> _Information provided_

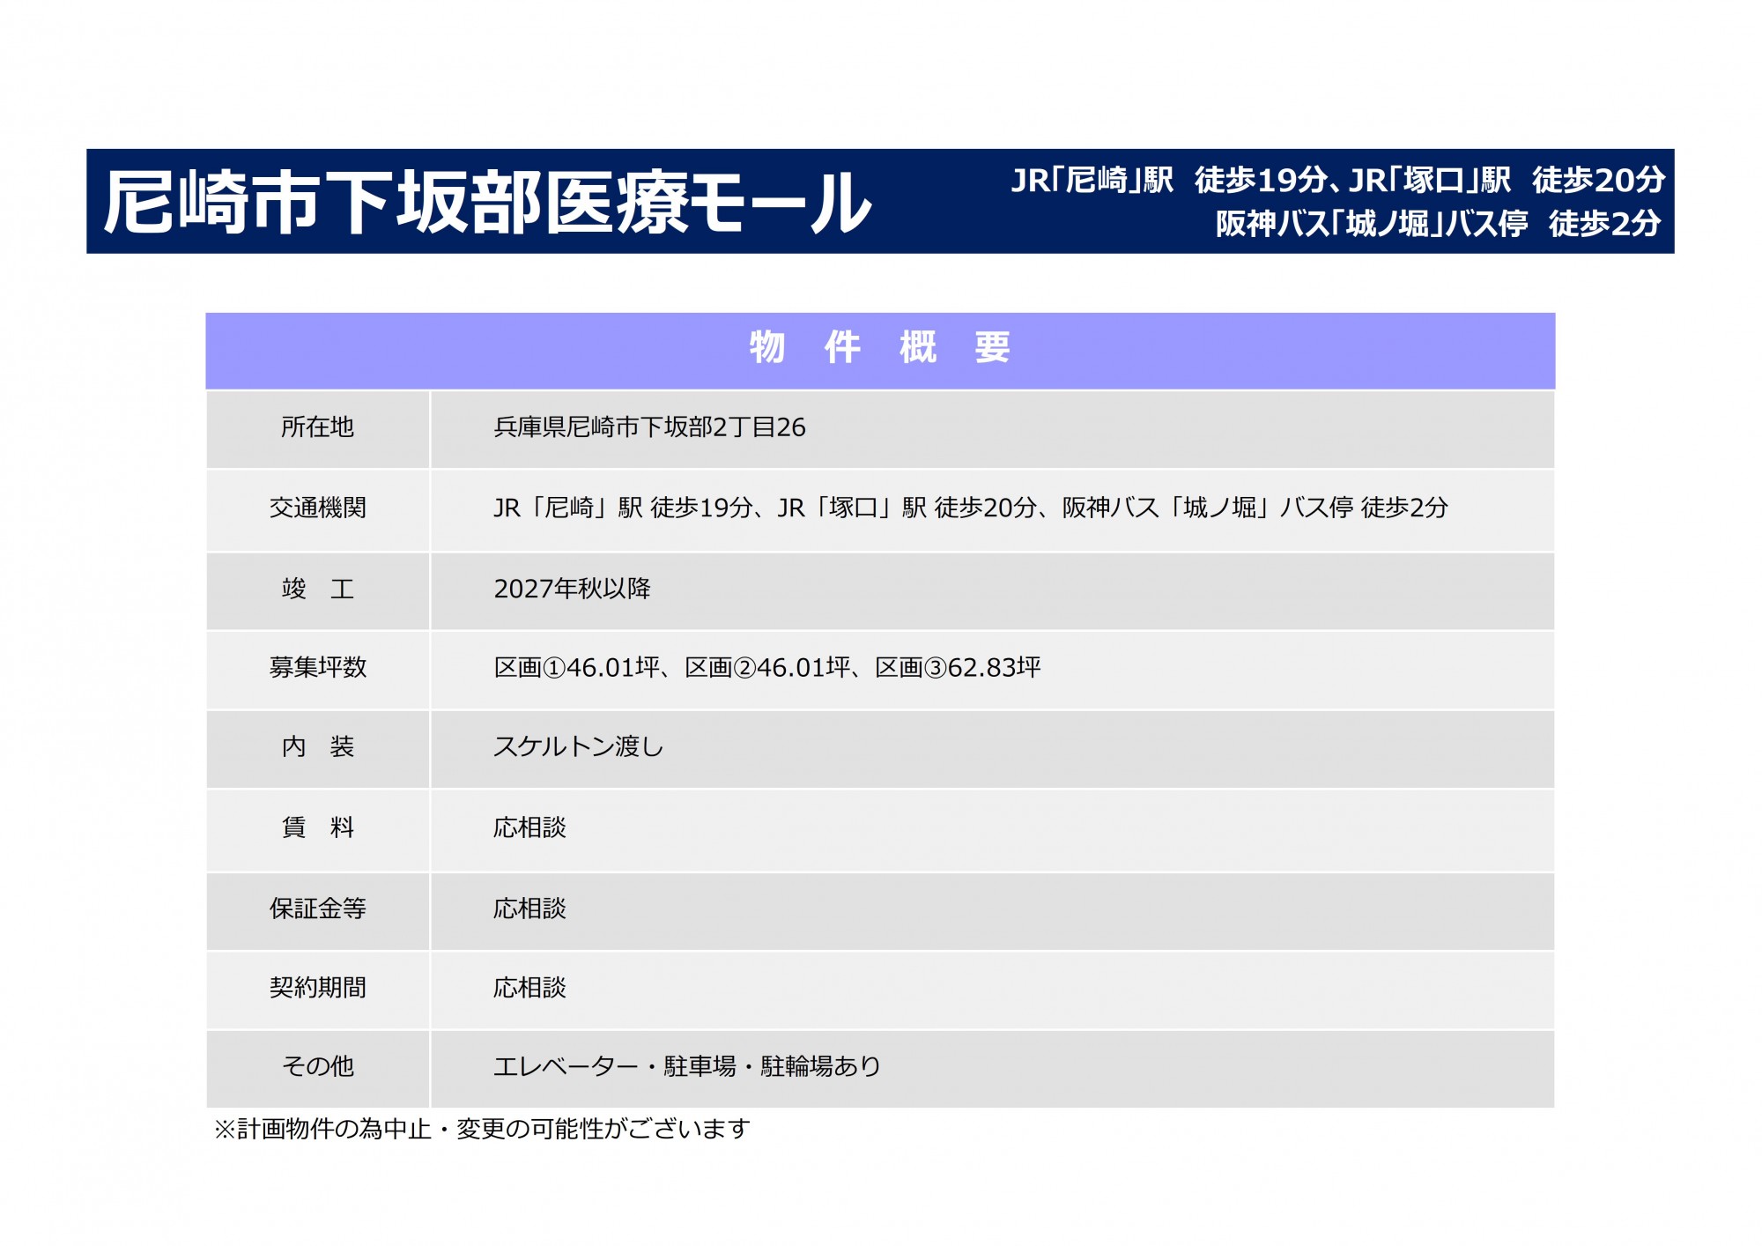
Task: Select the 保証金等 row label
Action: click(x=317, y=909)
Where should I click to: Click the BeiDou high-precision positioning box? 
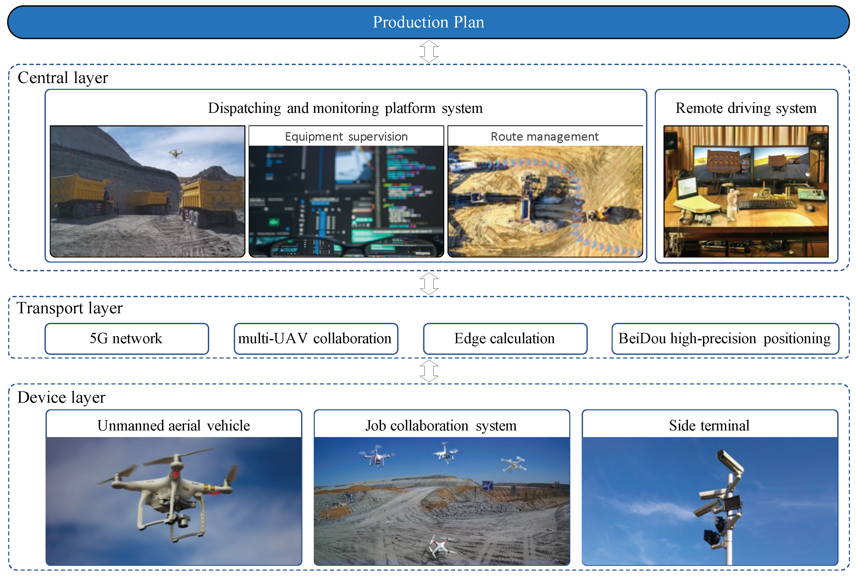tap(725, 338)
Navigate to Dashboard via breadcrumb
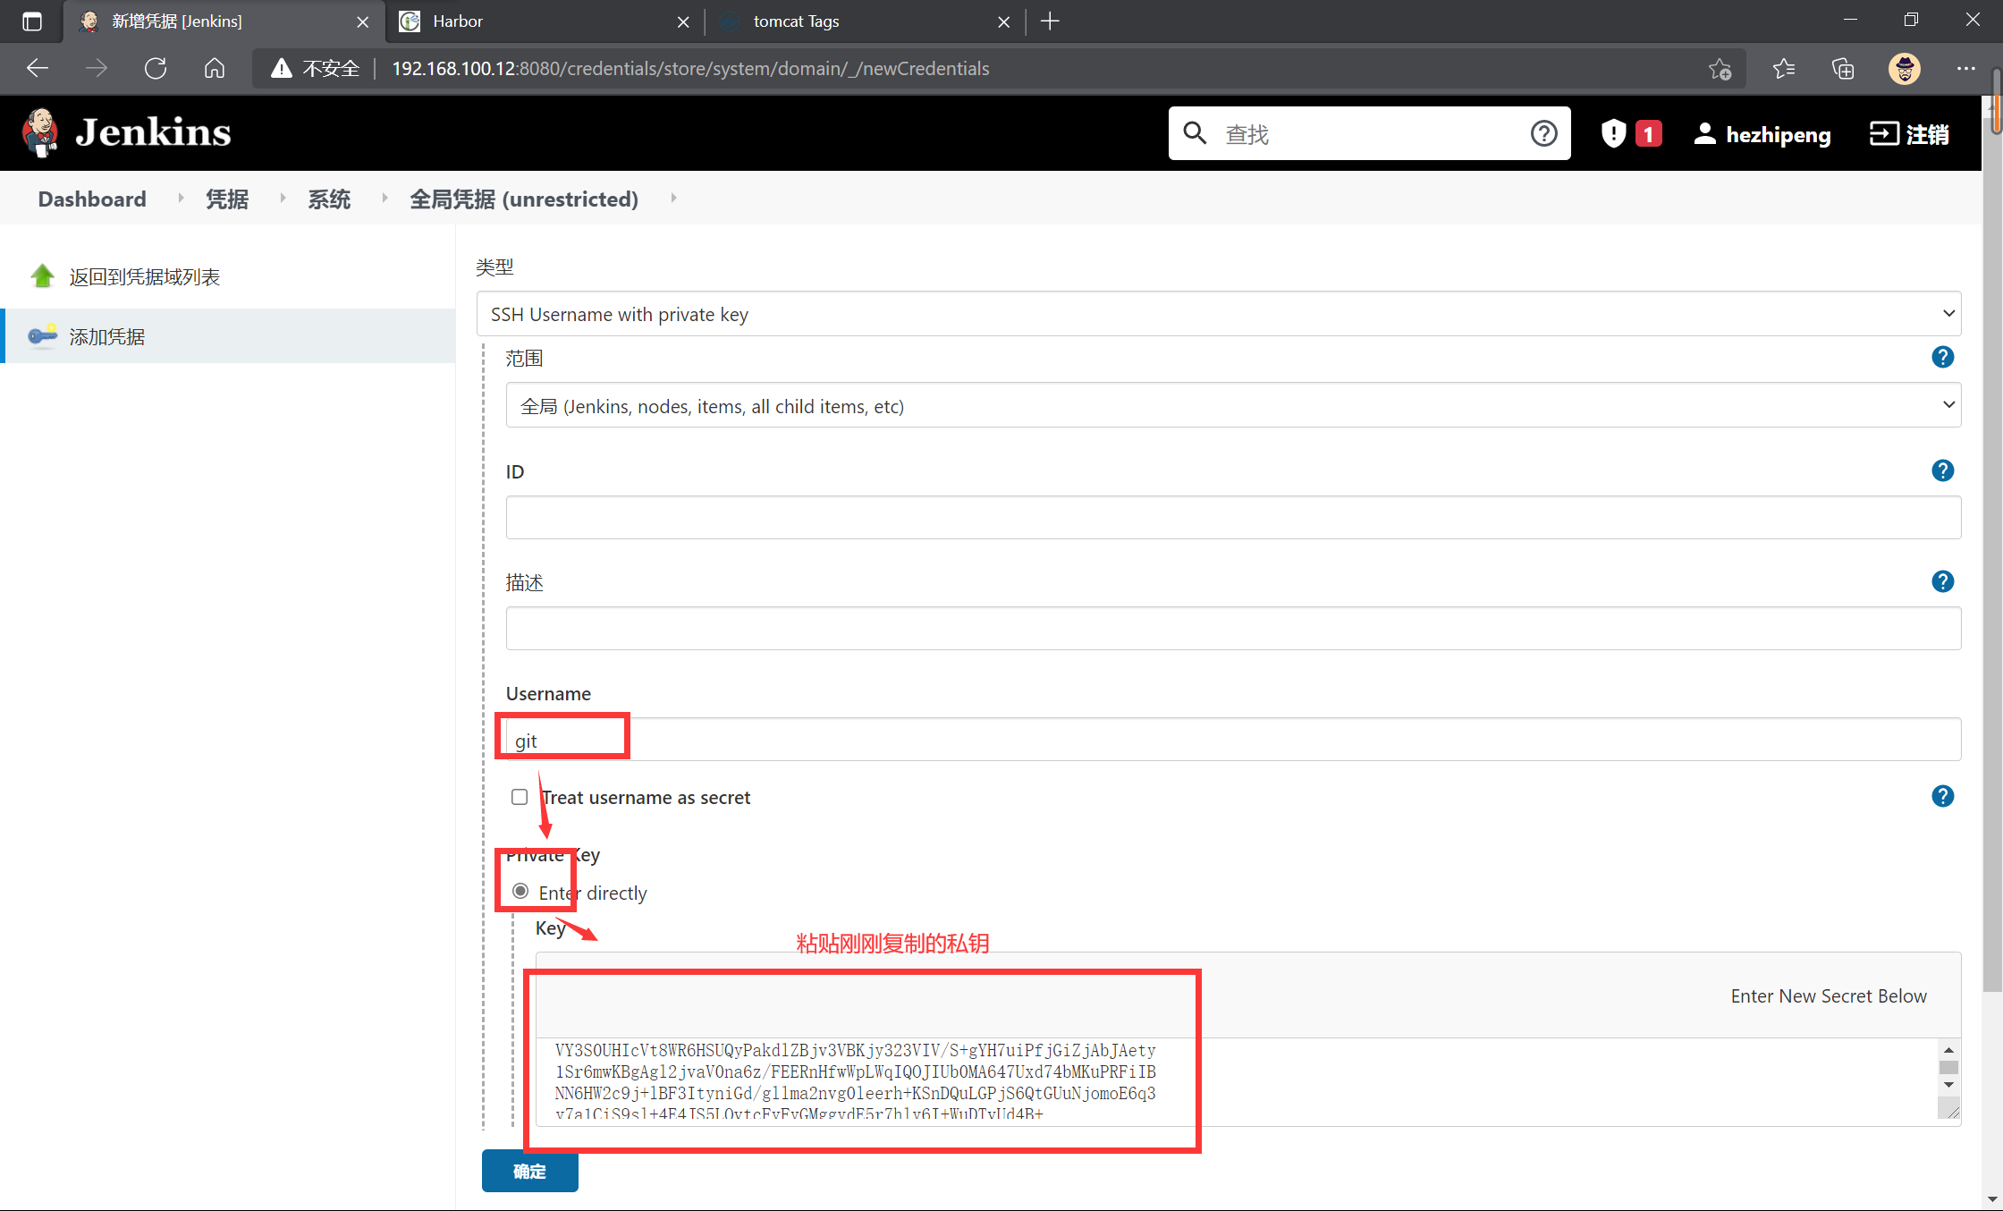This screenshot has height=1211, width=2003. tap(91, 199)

> _Exercise goal_
The response should be the lines from the one containing "Where should I" through the final line of the records, reproduced exactly and with every picture left out.

> _Answer for this exercise_
Where should I click to: Click the BeiDou high-precision positioning box? 
tap(725, 338)
Navigate to Dashboard via breadcrumb
This screenshot has height=1211, width=2003. tap(91, 199)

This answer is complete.